By Patrick McGreevy, Times Staff Writer
January 20, 2007
The Los Angeles area's new counter-terrorism center drew
high marks Friday from FBI Director Robert S. Mueller
III, who toured the high-tech facility in Norwalk and
pronounced it a model for federal and local cooperation.
The Joint Regional Intelligence Center opened six months
ago as a co-venture of the FBI, Los Angeles Police
Department, Los Angeles County Sheriff's Department and
other local law enforcement agencies as a hub for
information gathering, analysis and sharing.
With 30 similar centers having opened or in the works in
other parts of the country, Mueller said the use of
cutting-edge technology and intelligence sharing by
police officers on the streets of Southern California
sets a good example and gives him confidence about
efforts to head off terrorism here.
"It's a model for the rest of the country," Mueller
said. "With the contribution of first responders and the
law enforcement intelligence component, it's the type of
fusion you need to prevent terrorist attacks and to
follow up on any threats of any terrorist attacks."
Mueller said the center is tangible proof of improved
cooperation among agencies in the post-9/11 era. "It
enhances our partnership with the Los Angeles Police
Department and Los Angeles [County] Sheriff's
Department," he said. "They are doing a great job."
Mueller was accompanied on the tour and briefing by L.A.
Mayor Antonio Villaraigosa and Police Chief William J.
Bratton, who are lobbying federal officials to expand
sharing of federal crime databases with agencies in
Southern California.
The mayor called the center "the crown jewel of our
effort to address counter-terrorism and homeland
security here in Los Angeles."
About 30 analysts from federal and local law enforcement
agencies work at the center, which has received about
500 tips from the public and other sources since opening
in July.
Asked whether the center has foiled any terrorist plots
since opening, Bratton said, "I can't speak to the
terrorism issue with specificity other than the fact
that since it's been up and running, there have been no
major or significant incidents of concern."

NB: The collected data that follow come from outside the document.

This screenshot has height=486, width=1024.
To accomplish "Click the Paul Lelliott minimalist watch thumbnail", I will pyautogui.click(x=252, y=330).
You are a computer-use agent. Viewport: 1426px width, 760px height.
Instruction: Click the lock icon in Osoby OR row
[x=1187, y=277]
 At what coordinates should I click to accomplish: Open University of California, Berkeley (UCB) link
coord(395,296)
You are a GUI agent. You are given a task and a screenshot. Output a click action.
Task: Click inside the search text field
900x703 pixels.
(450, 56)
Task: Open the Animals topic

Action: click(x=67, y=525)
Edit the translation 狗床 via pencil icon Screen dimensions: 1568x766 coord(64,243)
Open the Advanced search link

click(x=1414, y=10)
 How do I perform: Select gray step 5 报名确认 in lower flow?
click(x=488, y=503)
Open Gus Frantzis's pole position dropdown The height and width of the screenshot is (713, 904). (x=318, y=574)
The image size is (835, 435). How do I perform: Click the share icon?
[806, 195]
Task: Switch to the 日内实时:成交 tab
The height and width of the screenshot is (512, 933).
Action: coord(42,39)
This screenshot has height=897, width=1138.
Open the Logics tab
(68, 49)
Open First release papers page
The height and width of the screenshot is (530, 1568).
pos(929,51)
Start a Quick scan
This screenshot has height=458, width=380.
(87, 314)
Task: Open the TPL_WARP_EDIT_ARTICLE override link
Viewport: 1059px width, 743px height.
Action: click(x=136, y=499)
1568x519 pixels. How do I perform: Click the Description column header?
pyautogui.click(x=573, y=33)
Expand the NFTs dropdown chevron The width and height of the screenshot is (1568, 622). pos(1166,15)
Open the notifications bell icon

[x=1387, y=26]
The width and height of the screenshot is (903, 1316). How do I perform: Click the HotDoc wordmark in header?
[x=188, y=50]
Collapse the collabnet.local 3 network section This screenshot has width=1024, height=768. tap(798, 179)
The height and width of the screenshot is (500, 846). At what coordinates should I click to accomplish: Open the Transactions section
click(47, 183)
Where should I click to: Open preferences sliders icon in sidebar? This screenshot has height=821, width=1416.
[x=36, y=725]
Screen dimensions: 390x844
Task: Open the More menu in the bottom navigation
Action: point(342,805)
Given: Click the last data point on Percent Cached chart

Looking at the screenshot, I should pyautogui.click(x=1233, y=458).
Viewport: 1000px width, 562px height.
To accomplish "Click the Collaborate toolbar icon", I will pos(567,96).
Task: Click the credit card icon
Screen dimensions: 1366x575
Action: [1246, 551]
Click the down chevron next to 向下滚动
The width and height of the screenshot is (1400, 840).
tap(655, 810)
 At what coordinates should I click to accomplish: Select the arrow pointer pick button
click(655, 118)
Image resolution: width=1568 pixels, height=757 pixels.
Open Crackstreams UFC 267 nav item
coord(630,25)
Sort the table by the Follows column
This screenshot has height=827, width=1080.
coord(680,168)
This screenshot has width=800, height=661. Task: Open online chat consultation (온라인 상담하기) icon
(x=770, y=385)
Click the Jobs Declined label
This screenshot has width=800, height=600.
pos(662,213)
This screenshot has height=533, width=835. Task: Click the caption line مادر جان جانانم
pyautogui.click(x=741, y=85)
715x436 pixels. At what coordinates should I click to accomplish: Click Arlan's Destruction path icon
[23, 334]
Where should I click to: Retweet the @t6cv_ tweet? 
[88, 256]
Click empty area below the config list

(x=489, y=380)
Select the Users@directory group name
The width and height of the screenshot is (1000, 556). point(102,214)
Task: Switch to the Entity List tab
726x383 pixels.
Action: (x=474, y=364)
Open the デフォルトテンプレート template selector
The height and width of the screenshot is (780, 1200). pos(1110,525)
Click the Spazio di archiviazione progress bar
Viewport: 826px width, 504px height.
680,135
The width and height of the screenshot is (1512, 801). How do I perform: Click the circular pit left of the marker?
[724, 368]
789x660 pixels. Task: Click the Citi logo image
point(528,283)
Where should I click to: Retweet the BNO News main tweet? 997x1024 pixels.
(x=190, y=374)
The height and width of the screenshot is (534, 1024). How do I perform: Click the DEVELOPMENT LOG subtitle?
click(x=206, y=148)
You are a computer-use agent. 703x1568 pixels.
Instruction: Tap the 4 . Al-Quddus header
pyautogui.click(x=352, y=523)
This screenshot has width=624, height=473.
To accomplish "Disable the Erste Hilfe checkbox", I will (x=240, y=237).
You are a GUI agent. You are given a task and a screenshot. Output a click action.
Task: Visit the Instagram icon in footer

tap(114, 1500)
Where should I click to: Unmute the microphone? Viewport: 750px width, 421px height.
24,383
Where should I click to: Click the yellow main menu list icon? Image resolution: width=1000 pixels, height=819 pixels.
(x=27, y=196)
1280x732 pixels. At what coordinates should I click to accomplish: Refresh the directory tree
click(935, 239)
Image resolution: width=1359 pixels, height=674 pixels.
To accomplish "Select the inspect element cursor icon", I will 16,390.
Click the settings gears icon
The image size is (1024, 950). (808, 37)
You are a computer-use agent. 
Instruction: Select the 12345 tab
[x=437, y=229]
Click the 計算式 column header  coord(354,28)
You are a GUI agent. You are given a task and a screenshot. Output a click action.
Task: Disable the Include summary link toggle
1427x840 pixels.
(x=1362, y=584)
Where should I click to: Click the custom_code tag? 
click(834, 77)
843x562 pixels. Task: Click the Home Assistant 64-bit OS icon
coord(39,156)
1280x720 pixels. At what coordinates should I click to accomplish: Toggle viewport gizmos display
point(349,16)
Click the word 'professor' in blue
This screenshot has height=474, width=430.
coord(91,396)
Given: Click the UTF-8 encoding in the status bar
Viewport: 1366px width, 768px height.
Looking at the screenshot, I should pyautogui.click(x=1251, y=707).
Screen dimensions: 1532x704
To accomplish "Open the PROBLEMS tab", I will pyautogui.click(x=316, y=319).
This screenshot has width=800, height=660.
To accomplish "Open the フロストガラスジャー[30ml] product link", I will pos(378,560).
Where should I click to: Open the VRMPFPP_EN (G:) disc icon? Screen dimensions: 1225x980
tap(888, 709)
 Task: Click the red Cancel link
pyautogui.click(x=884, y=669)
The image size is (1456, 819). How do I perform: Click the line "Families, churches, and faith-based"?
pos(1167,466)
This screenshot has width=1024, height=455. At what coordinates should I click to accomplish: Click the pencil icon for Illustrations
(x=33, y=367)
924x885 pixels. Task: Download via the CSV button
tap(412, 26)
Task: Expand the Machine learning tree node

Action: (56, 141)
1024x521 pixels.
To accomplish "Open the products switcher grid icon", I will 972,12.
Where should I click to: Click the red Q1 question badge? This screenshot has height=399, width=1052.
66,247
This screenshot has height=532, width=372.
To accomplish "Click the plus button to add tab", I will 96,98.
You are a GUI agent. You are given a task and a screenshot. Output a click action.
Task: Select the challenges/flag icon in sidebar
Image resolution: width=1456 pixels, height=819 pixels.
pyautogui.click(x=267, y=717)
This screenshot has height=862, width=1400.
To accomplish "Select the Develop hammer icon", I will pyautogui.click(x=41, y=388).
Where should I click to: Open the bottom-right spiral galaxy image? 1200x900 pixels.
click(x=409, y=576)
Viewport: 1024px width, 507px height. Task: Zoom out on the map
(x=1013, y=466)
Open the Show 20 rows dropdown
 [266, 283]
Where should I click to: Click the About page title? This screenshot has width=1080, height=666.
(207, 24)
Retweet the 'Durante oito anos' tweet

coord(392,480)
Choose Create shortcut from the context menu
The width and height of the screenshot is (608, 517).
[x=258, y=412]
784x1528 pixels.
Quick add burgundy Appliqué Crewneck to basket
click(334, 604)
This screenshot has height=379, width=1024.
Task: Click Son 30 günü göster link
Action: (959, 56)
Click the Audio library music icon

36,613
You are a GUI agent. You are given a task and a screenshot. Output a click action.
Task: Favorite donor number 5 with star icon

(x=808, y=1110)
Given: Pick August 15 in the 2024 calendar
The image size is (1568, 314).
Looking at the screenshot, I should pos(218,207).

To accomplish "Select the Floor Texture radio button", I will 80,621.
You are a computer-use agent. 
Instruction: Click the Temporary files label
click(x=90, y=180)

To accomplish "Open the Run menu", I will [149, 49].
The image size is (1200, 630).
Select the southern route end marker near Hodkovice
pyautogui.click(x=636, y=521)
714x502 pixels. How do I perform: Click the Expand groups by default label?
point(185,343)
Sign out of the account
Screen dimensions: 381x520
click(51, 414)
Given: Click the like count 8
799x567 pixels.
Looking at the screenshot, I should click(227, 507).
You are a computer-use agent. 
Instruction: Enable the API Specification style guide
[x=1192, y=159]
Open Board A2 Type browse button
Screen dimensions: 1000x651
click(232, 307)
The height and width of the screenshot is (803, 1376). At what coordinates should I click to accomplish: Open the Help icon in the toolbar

Bratton said the effort to combat terrorism is part of a
larger cooperative venture to have agencies share crime
data. Officials from the LAPD and Sheriff's Department
met Thursday with representatives of dozens of police
departments in the county about pooling data through a
computer system called COPLINK. The system is already in
use by the LAPD and Sheriff's Department.
That system would link all the disparate law enforcement
databases to allow analysts at the center and police
investigators to call up information from anywhere in
the county, including the names of people arrested,
cited or interviewed by officers or thought to be
involved in crimes.
"It will be helpful to deal with not only terrorism
concerns, but also crime concerns," Bratton said. "It
will be a cornerstone of the local gang initiative we
just announced. We will have the ability for the first
time for agencies throughout the county to put
information into the same file."
The police chief said he talked to Mueller on Friday
about the desire of local law enforcement to connect
COPLINK to a federal crime database called Links.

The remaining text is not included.